Review

Mit "Shaolin - Der Todesschrei des Panthers" liegt eine Mischung aus Drama und Eastern vor, die sich unglücklicherweise zu viel vornimmt. Der mit einem charismatischen Kam Kang in der Hauptrolle besetzte Film kann in den Kampfszenen durchaus überzeugen, hat auch einige Darsteller an Bord, die ihre Arbeit mehr als zufriedenstellend erledigen (an der Stelle erwähne ich mal wieder Lung Fei), scheitert aber in den wohl emotional, bzw. tragisch gedachten Szenen.
Prinzipiell ist die Idee hinter dem Ganzen ja ganz gut, allerdings fehlen dem Drehbuch dann doch ausgereifte Kniffe, um die Handlung anspruchsvoll wirken zu lassen.

Kam Kang spielt einen Dorfschmied, der "dummer Ochse" genannt wird. Vor seinem Dasein als Schmied musste er eine längere Haftstrafe absitzen. Zusammen mit einem ehemaligen Freund hatte er einen Raub begangen, wurde dann aber im Stich gelassen und von der Polizei gefasst. Nun werden im Dorf einige Bewohner überfallen und umgebracht. Dummer Ochse weiß natürlich sofort, dass nur sein ehemaliger Komplize dahinter stecken kann. Die Dorfbewohner halten allerdings ihn selbst für den Verbrecher. Zwei der drei Täter heuern derweil als Kungfu-Lehrer beim Bürgermeister an und versuchen immer wieder den Verdacht auf dummer Ochse zu lenken.
Ein Polizist versucht der Sache auf den Grund zu gehen...

Man kann sich natürlich vorstellen, dass alles am Ende auf mehrere Kämpfe hinausläuft, was ja auch Sinn und Zweck eines Kungfu-Films ist. Es ist auch nicht verwerflich, dass man versucht hat dem Zuschauer anspruchsvollere Ware zu bieten. Nur bei der Umsetzung hätte man sich mehr Mühe geben können. Jedes mal, wenn dummer Ochse zu Unrecht verdächtigt wird, fängt auch gleich eine Schlägerei an Stelle eines Gesprächs an. Nur in wenigen Szenen wird darauf eingegangen, dass man vorurteilsfrei auf Leute zugehen sollte, die einem fremd sind und dass sich Menschen mit der Zeit auch ändern können.

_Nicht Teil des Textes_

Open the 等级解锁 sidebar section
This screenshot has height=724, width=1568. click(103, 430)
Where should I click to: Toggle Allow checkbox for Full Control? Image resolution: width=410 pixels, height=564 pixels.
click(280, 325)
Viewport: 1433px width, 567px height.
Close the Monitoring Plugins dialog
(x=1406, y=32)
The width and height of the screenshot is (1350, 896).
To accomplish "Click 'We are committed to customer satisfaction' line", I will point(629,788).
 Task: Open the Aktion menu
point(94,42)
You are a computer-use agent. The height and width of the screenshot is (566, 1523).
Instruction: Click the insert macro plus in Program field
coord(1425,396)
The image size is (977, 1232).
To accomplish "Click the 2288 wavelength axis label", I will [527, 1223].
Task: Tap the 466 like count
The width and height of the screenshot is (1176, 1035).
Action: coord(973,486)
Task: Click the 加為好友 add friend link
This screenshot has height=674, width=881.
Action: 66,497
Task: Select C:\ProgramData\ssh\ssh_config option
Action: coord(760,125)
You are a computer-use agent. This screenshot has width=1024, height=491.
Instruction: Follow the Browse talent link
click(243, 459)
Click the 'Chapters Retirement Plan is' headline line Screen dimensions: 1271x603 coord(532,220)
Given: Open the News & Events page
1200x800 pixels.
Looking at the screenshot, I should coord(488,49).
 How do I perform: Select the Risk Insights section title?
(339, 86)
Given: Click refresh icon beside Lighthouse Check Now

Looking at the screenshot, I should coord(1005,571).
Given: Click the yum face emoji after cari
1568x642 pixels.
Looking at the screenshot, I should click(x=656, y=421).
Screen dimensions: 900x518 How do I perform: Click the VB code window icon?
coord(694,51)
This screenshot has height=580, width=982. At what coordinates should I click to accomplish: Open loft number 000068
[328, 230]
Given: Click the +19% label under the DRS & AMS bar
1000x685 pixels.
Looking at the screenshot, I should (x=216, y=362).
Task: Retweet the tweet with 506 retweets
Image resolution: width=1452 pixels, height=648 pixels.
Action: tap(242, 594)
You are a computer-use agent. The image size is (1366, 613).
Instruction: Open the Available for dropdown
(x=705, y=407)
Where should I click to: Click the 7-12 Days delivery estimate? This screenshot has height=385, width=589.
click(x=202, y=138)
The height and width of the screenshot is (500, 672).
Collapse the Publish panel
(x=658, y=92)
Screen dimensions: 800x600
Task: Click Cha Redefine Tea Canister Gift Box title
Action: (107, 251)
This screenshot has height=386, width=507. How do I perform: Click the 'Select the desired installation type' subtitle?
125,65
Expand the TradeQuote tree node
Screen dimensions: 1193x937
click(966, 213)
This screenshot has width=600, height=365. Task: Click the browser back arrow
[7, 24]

Und wenn ich schreibe, dass darauf eingegangen wird, dann meine ich, dass es nur kurz in den Raum geworfen wird. Auch hier befasst sich keiner intensiver mit der Problematik. Schade eigentlich, "Shaolin - Der Todesschrei des Panthers" hätte ein richtiger Geheimtipp unter den Eastern werden können. So reicht es allerdings nur für unterhaltsame, aber ncht unbedingt in Erinnerung bleibende 80 Minuten.